In February 2018, the European Commission issued a statement outlining the progress made by the three main social media platforms (Facebook, Twitter, and Google+) toward improving consumer protection, based on the requirements it made in March 2017. The EC found that Facebook and, to some extent, Twitter, still have work to do to fulfil the requirements. The EC’s strengthened approach to consumer protection in online platforms is a further example of the increased regulatory scrutiny on tech companies. It also shows how the rules of the countries where their users are will prevail over those of the company’s establishment, in line with the principles set out in the General Data Protection Regulation.
The EC has sought to enforce consumer protection rules on social media platforms for more than one year now
In a statement released on 15 February 2018, the EC recognised that social media companies are gradually adjusting to the European rules for consumer protection. However, it also noted this is too little and too late. The EC singled out Google as the company which made the most progress in satisfying requirements issued to all these companies in March 2017, off the back of an enforcement action launched in November 2016. All others have only partially addressed the requirements, and the EC is unhappy about the time it is taking to fulfil them.
The EC asked Facebook, Twitter, and Google to address concerns related to nine areas of activity. These also include: jurisdiction and applicable law (i.e. users’ ability to proceed legally in their own EU country); waiver of mandatory consumer rights (i.e. Facebook depriving users of the protections of EU consumer law); failure to identify commercial and sponsored communications; obligations on consumers to indemnify providers, and providers’ waiver of liabilities; and power to unilaterally terminate contracts.

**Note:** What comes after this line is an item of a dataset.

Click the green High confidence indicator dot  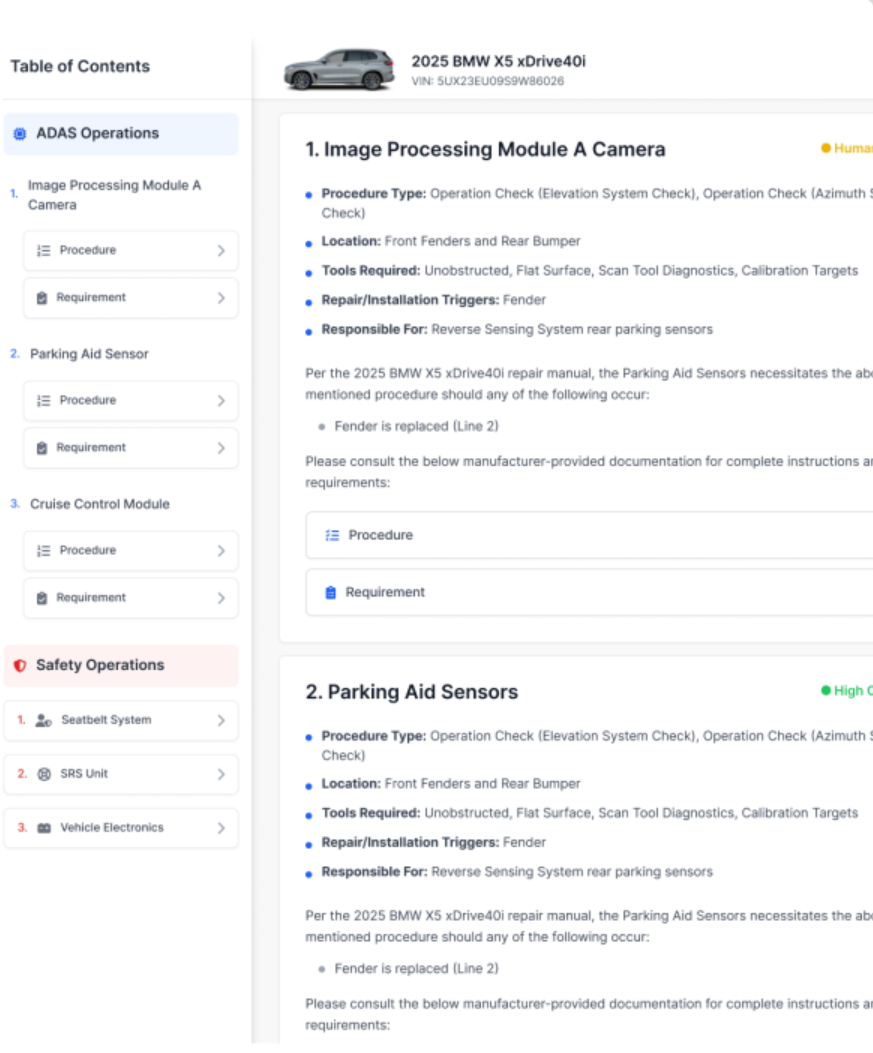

Google+ is the most compliant, but its platform is also the least used of the three
In its statement, the EC praised Google+ for being the most compliant of the three platforms. Google+ was also the platform which caused the least concerns to start with, of the three scrutinised by the EC. However, Google’s social media platform should be the least important reference for the EC. Some unofficial estimates pointed to an “active user base” for Google+ of about 111m in 2015; however, users with more than 50 posts in total, and users with about 50 posts on the last 30 days, were around 7m and 3.5m, respectively. This paints a picture of a player whose relevance in the social media landscape has been in decline for a long time; as a result, its compliance with basic consumer protection rules has relatively little importance compared to the conduct of Twitter (which has about 330m monthly active users) and of Facebook (2.2bn monthly active users). While Google+’s compliance with the EC’s requirements is encouraging, it is also likely to be the least important for end users. The EC is now likely focus its attention on Facebook, which has more work to do to match the EC’s expectations and whose user base is by far the largest of the three platforms.
Online platforms will be increasingly asked to abide by the law of their users’ countries
The EC’s statement comes at a time when regulators are evidently raising their level of scrutiny and intervention toward online platforms. In the week commencing 12 February 2018, courts in Germany and in Belgium issued rulings against Facebook. In the former case, the social network was required to align its privacy policies with German law (although the upcoming General Data Protection Regulation will result in further changes to the social network’s privacy policy). In the latter case, a Belgian court ruled that Facebook cannot track users’ browsing activity outside the social media platform, and could face fines of up to €250,000 if it continues to do so.
While the business model adopted by these social media platforms is one whereby consumers do not pay money to use them, regulation is still seeing consumers as warranting protection. The EC’s decision to strengthen consumer protection, and the above mentioned court rulings, can be seen as extensions of the principle enshrined in the GDPR, which makes companies subject to the law of the end user’s country, rather than that of the country where the company is established. It is likely that this approach will apply to other areas of activity of online companies; this could also include taxation, which has caused debate related to where companies bill for their revenues, and is starting to cause a change in companies’ behaviour.